Look through the entries below, please, and copy every line with the word "Given".
-------- Material supplied
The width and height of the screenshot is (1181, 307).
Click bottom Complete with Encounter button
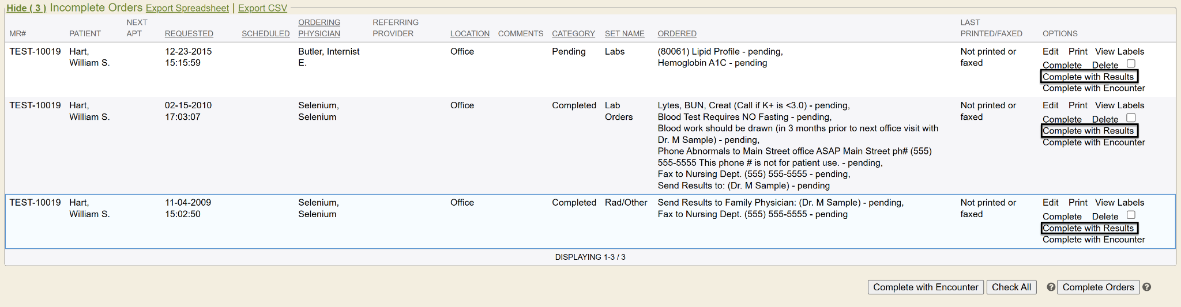click(x=925, y=287)
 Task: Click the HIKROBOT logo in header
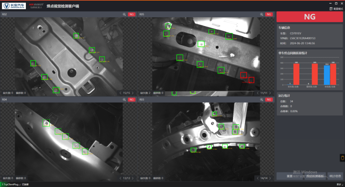36,6
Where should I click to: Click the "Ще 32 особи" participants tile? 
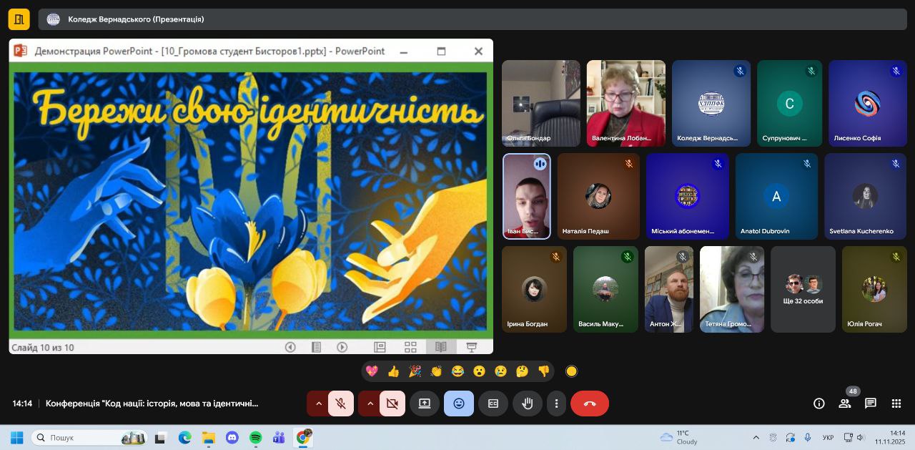pyautogui.click(x=803, y=290)
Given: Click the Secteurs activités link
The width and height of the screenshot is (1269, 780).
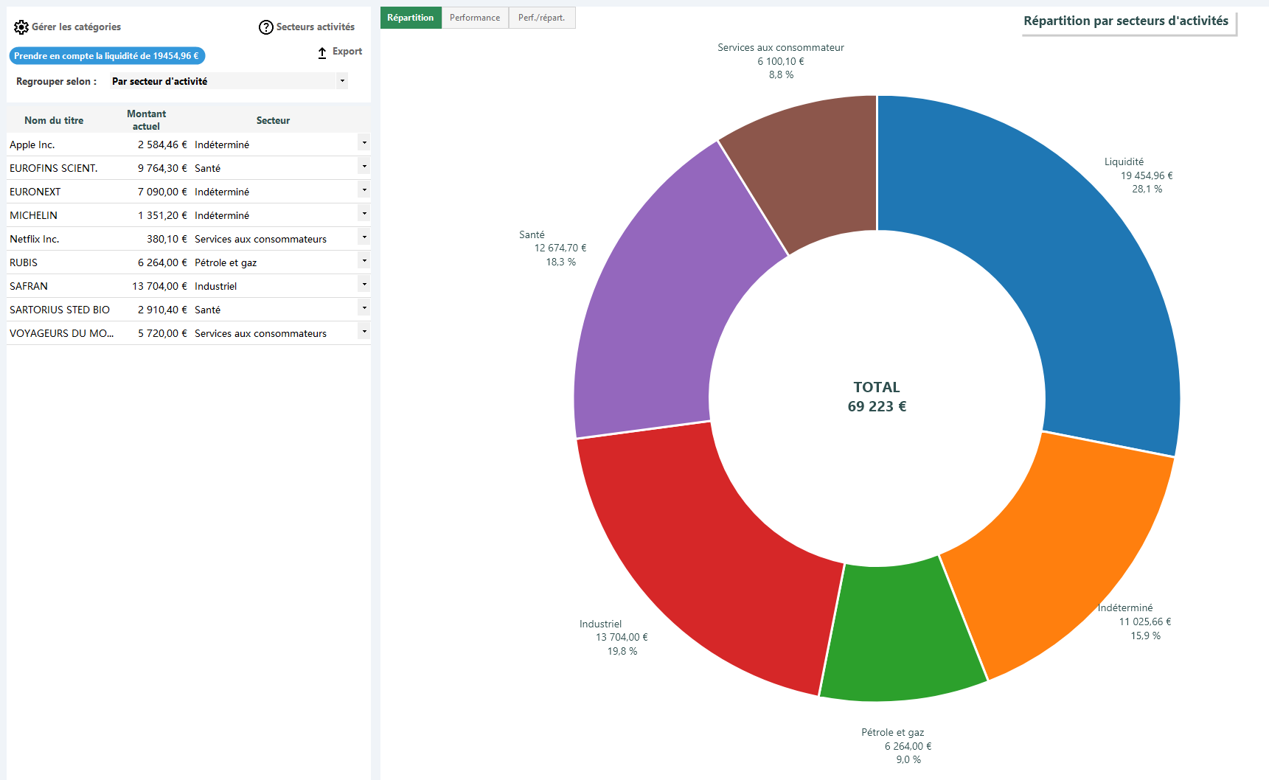Looking at the screenshot, I should tap(316, 27).
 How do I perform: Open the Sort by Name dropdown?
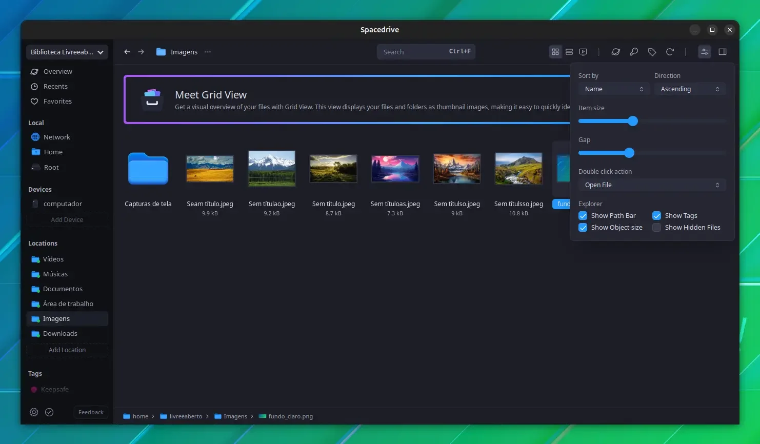614,89
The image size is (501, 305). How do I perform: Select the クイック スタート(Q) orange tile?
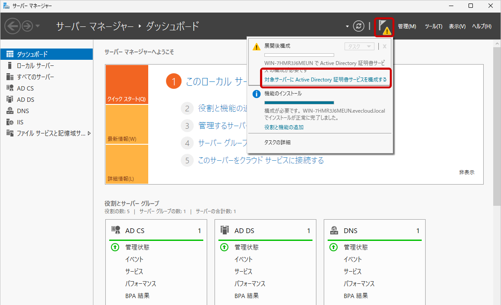coord(127,85)
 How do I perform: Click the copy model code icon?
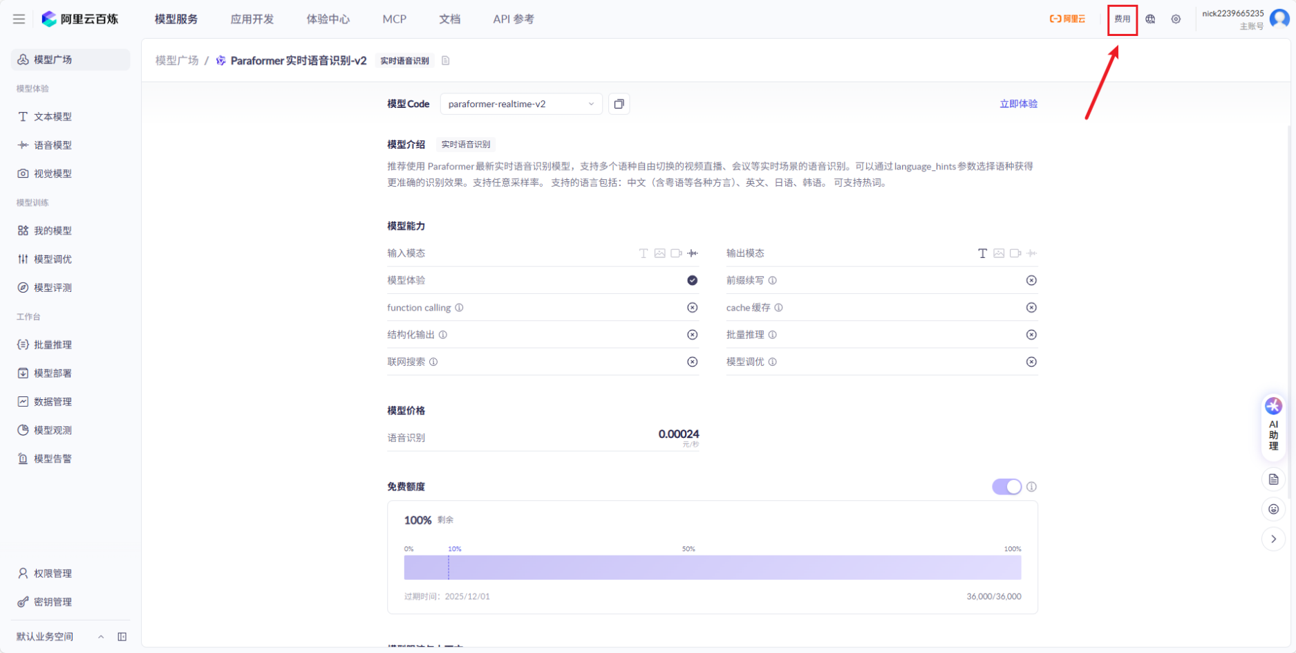click(619, 104)
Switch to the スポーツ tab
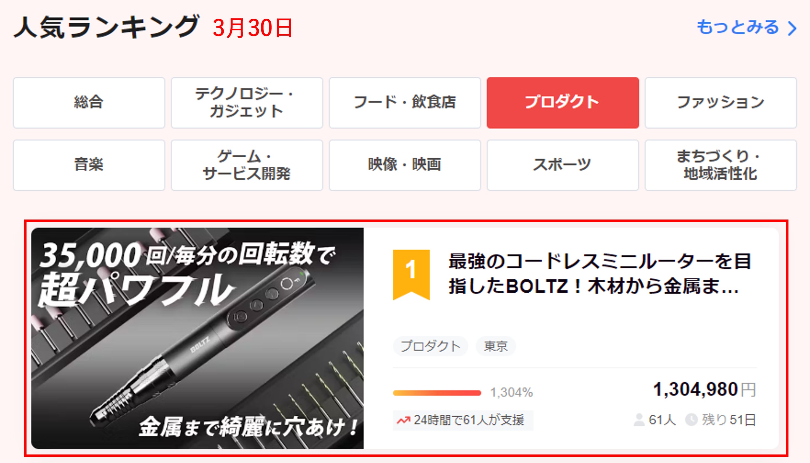This screenshot has height=463, width=810. [x=563, y=165]
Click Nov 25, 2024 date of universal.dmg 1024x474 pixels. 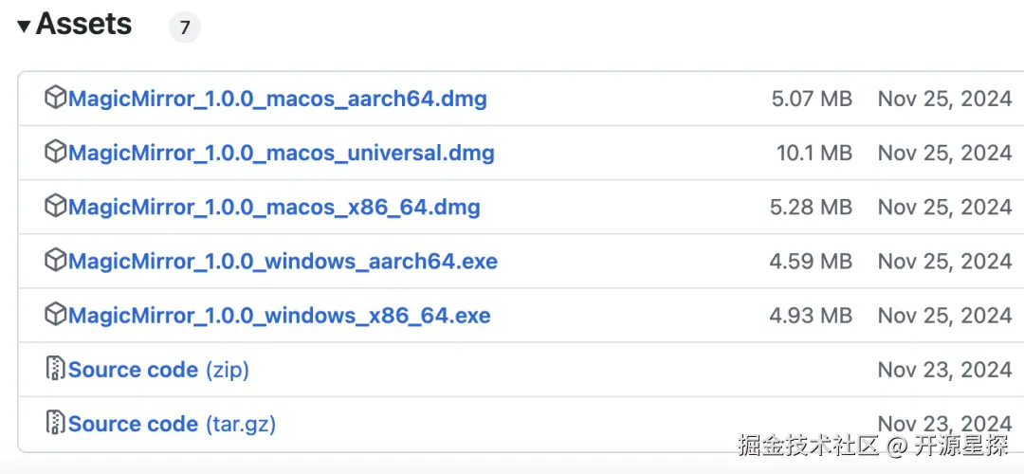point(944,153)
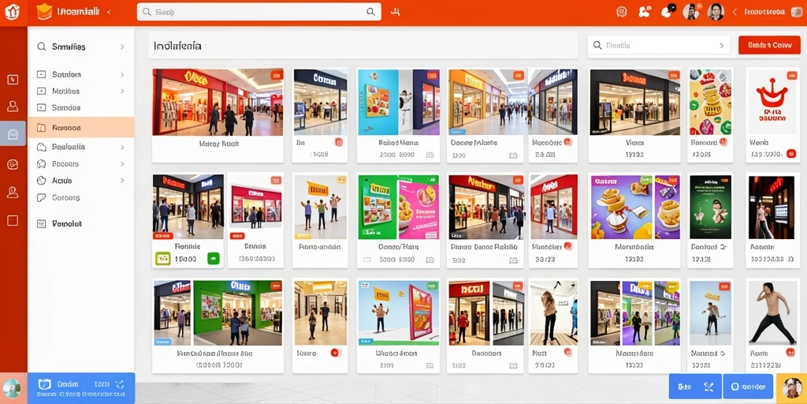Open the woman's profile avatar in top bar

(716, 11)
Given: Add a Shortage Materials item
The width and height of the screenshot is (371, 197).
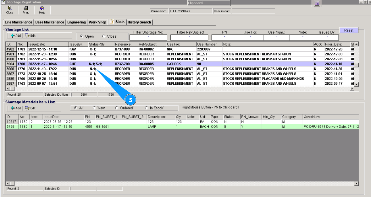Looking at the screenshot, I should click(15, 108).
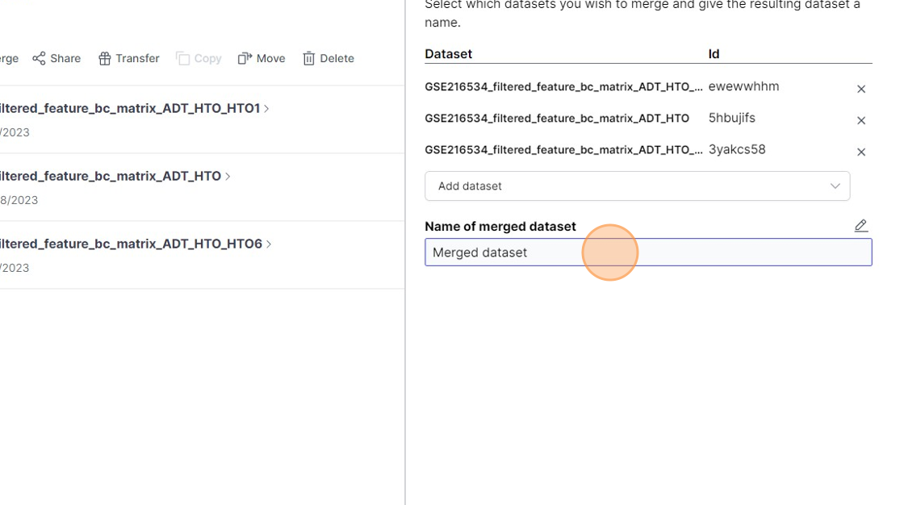Remove dataset with Id 3yakcs58
The width and height of the screenshot is (904, 505).
pos(861,152)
----------------
## Answer to the exercise:
Given: Click the Secteurs activités link
Given: Add a Shortage Materials item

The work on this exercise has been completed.